L'action Michelin chute de 13 % en une semaine et enfonce un support clé
Le titre Michelin accuse un net repli ce lundi en milieu de journée, cédant 3,38 % à 29,98 euros dans un marché parisien globalement orienté à la baisse. Le CAC 40 recule de 1,98 % en séance, tandis que le Nikkei 225 a clôturé en chute de 5,20 % à Tokyo. Sur une semaine, le pneumaticien affiche désormais un recul de près de 13 %.
Une cassure de seuils techniques préoccupante
Le cours de Michelin évolue désormais sous sa moyenne mobile à 200 jours, située à 30,65 euros, un niveau qui faisait jusqu'ici office de plancher de moyen terme. La rupture de ce repère, conjuguée au passage sous la borne inférieure des bandes de Bollinger (31,11 euros), traduit une pression vendeuse marquée. Le RSI, à 24, se situe en zone de survente prononcée, un territoire qui signale généralement un excès baissier à court terme sans pour autant garantir un rebond immédiat.
Le titre a également enfoncé son seuil de support identifié à 30,69 euros, ce qui pourrait exposer la valeur à de nouvelles pressions si ce niveau n'est pas rapidement reconquis. La moyenne mobile à 50 jours, à 31,37 euros, s'éloigne désormais nettement du cours actuel et pourrait constituer une première zone de résistance en cas de tentative de redressement.

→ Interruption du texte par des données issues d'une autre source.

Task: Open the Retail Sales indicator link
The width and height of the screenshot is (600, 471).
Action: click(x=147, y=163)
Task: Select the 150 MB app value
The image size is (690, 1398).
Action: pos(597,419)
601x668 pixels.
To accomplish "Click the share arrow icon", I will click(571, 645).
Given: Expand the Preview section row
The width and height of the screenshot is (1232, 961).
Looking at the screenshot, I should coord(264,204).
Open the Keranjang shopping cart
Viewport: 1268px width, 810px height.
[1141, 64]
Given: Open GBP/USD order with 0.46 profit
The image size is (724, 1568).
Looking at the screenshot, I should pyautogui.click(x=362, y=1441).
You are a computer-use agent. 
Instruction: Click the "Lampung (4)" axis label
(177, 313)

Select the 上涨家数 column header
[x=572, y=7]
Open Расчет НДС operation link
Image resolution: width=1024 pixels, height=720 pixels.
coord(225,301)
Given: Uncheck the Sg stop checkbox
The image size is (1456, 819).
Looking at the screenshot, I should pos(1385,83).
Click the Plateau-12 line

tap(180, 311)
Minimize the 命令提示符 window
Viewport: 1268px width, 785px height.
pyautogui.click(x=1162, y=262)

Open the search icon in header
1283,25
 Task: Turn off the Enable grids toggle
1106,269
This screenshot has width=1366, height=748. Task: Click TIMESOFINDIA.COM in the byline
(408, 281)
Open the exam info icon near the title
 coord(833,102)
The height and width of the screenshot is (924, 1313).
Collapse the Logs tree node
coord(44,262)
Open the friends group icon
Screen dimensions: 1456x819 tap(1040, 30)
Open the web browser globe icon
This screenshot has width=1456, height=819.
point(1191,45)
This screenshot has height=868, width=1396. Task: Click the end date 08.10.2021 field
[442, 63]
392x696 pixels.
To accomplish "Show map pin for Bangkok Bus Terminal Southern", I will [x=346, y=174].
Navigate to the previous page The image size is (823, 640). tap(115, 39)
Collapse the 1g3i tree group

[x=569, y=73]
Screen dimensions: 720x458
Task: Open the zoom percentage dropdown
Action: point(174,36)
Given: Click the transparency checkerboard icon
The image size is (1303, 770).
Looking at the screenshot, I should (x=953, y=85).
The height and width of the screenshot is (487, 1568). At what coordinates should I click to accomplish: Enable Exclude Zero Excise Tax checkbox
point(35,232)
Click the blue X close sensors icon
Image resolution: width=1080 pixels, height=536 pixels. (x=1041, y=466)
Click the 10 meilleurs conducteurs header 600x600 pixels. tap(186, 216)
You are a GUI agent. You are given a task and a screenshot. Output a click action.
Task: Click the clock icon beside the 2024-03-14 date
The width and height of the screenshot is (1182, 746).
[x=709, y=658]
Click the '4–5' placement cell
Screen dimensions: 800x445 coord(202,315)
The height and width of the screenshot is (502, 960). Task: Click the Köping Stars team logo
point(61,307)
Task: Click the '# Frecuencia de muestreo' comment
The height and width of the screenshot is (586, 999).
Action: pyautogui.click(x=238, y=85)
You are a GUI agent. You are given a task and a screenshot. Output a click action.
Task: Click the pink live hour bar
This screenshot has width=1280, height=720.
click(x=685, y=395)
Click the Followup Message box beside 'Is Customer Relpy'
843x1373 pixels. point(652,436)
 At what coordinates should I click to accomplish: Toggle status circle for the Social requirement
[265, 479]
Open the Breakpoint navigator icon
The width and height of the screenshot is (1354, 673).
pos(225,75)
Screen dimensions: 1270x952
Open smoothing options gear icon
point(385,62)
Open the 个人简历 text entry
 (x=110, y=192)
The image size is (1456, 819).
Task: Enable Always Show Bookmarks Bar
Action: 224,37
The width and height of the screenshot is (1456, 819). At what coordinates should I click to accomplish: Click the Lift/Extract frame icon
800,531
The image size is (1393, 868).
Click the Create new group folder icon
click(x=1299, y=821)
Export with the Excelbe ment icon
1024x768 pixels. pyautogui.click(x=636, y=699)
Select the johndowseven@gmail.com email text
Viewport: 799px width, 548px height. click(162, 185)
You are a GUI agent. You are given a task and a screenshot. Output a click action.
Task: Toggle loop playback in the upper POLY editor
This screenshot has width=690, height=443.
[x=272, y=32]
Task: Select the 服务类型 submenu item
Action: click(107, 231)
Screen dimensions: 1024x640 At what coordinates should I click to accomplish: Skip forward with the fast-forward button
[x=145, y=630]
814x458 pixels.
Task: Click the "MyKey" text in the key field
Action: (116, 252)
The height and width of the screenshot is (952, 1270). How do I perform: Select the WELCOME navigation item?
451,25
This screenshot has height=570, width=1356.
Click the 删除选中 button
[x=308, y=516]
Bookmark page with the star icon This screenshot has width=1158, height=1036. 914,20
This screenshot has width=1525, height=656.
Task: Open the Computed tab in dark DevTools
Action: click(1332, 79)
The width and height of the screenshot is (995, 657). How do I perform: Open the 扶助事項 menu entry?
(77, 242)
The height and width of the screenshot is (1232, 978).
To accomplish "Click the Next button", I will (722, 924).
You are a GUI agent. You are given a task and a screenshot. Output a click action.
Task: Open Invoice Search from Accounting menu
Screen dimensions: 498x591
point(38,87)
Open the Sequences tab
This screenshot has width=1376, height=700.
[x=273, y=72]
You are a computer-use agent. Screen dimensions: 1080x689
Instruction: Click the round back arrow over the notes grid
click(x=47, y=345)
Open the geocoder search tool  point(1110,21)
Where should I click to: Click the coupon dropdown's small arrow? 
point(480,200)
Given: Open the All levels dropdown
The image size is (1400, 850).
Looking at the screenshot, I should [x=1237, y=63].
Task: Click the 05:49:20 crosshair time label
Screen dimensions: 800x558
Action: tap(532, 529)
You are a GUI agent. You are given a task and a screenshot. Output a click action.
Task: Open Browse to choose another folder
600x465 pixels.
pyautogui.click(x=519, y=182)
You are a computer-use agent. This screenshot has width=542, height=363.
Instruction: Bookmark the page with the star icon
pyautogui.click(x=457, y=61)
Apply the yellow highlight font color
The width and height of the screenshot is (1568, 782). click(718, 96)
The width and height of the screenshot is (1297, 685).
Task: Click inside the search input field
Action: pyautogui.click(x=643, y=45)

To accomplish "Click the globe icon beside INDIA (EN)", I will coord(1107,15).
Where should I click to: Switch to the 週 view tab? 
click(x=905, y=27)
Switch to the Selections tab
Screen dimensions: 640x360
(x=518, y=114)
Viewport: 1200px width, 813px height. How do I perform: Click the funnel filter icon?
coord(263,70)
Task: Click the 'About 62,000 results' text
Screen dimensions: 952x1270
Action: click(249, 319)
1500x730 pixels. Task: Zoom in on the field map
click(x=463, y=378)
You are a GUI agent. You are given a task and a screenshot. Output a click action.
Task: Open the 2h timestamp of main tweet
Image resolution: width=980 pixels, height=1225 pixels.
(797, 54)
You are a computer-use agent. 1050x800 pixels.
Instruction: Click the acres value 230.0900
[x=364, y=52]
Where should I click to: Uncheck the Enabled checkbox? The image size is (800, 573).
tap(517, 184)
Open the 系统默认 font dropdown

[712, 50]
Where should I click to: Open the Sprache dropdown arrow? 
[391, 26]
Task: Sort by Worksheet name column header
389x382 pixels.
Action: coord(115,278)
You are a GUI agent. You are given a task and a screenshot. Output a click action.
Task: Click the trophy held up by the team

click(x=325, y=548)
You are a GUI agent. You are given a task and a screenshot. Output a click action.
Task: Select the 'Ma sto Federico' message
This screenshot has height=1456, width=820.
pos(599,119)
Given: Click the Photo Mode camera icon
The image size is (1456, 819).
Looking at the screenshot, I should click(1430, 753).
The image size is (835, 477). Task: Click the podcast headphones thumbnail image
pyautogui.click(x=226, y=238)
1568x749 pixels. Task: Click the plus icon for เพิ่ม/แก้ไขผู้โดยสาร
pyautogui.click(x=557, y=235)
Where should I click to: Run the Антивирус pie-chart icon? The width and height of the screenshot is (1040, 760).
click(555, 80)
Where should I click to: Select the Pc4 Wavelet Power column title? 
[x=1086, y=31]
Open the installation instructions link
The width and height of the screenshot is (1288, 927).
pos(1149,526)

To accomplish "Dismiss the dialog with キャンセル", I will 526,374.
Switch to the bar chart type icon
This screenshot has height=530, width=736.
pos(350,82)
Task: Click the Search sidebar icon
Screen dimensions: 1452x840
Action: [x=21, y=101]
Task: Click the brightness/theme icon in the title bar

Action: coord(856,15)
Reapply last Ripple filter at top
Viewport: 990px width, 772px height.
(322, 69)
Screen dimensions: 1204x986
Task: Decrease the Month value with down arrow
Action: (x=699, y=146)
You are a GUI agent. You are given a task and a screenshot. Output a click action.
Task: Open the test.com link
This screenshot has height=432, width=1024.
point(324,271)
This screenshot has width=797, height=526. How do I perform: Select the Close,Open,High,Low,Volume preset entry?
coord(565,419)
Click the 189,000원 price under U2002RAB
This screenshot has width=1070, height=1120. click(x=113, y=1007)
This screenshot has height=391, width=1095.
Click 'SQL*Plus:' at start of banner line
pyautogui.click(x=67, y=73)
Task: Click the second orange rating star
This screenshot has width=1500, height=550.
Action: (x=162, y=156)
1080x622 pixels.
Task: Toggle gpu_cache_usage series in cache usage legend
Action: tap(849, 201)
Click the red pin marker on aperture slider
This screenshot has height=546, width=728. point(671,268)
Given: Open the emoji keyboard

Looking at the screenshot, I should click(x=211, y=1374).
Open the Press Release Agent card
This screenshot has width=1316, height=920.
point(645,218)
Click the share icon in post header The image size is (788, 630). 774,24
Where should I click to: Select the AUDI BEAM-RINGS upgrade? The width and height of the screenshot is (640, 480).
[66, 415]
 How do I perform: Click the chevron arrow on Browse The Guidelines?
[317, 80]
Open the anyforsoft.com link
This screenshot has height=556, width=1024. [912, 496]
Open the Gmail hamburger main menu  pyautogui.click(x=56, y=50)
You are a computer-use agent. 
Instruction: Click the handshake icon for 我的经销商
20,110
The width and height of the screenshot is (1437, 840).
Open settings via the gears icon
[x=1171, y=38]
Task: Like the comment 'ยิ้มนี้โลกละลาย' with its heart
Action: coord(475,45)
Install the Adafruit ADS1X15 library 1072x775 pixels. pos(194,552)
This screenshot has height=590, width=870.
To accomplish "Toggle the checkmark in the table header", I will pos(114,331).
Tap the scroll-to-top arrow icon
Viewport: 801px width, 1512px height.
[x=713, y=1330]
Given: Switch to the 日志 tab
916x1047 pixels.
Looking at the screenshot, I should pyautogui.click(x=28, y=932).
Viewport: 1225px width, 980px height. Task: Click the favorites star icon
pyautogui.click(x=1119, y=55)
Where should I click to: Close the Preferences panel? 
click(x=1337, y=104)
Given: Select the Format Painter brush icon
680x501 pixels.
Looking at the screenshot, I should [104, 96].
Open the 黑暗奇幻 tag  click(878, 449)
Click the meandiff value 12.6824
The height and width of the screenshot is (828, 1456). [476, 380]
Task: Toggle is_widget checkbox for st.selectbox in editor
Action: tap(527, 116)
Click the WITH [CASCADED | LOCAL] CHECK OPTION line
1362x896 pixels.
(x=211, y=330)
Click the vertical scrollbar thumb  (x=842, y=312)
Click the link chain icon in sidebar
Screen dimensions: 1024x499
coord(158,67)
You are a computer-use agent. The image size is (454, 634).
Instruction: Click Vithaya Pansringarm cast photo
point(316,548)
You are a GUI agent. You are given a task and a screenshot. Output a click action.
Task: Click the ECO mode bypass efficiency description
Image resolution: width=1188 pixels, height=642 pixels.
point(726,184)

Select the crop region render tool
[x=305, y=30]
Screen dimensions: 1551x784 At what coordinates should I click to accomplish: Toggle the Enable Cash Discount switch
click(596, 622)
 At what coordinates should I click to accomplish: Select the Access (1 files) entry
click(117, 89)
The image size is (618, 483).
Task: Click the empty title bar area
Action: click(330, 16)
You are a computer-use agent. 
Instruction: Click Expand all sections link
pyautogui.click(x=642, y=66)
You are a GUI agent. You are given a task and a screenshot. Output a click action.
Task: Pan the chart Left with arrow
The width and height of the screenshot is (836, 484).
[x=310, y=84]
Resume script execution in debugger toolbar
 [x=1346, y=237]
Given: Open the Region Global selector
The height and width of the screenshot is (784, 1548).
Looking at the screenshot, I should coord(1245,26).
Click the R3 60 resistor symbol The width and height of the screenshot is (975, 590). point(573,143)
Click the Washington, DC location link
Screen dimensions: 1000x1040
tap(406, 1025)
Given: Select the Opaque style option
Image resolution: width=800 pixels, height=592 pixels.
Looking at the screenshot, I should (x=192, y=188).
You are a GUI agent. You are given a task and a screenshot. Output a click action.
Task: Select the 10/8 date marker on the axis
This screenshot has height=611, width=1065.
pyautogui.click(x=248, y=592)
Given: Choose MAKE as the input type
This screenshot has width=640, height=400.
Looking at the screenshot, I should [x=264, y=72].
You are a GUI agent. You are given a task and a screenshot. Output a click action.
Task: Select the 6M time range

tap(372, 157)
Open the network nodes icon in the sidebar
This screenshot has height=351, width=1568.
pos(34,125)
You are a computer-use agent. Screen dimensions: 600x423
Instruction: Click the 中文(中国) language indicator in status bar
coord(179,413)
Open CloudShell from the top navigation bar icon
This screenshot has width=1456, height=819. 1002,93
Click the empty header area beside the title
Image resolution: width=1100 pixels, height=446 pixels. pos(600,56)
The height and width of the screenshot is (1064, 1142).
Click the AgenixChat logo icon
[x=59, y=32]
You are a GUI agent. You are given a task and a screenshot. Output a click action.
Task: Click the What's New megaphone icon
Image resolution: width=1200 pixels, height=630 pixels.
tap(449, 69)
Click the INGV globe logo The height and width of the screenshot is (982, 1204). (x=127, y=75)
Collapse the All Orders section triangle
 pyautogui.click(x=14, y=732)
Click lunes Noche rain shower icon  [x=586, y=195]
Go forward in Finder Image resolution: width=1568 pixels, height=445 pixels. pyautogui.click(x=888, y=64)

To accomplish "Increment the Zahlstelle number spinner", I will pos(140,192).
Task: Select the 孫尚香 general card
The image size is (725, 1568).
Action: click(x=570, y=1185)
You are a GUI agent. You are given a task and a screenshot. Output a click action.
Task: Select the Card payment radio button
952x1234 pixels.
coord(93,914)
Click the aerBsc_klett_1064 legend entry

Un contexte de marché défavorable et des échéances à venir
Le recul de Michelin s'inscrit dans un mouvement baissier généralisé sur les places européennes. Le DAX cède 1,59 % en séance, le FTSE 100 abandonne 1,42 %, et le SBF 120 perd 1,96 %. En Asie, la séance a été particulièrement difficile avec un Nikkei 225 en repli de 5,20 % à la clôture. Le VIX, indicateur de volatilité du marché américain, affichait le 5 mars une hausse de 12,29 % à 23,75 points, signalant un regain de nervosité.
Sur un an, le titre du groupe clermontois accuse une baisse de 13,35 %, malgré un rebond de 7,07 % observé sur trois mois avant la correction récente. Le bêta de 0,29 indique habituellement une sensibilité modérée aux variations de marché, ce qui rend l'ampleur du décrochage hebdomadaire notable. Côté calendrier, la prochaine échéance financière majeure est fixée au 29 avril avec la publication des ventes du premier trimestre 2026, suivie de l'assemblée générale prévue le 22 mai.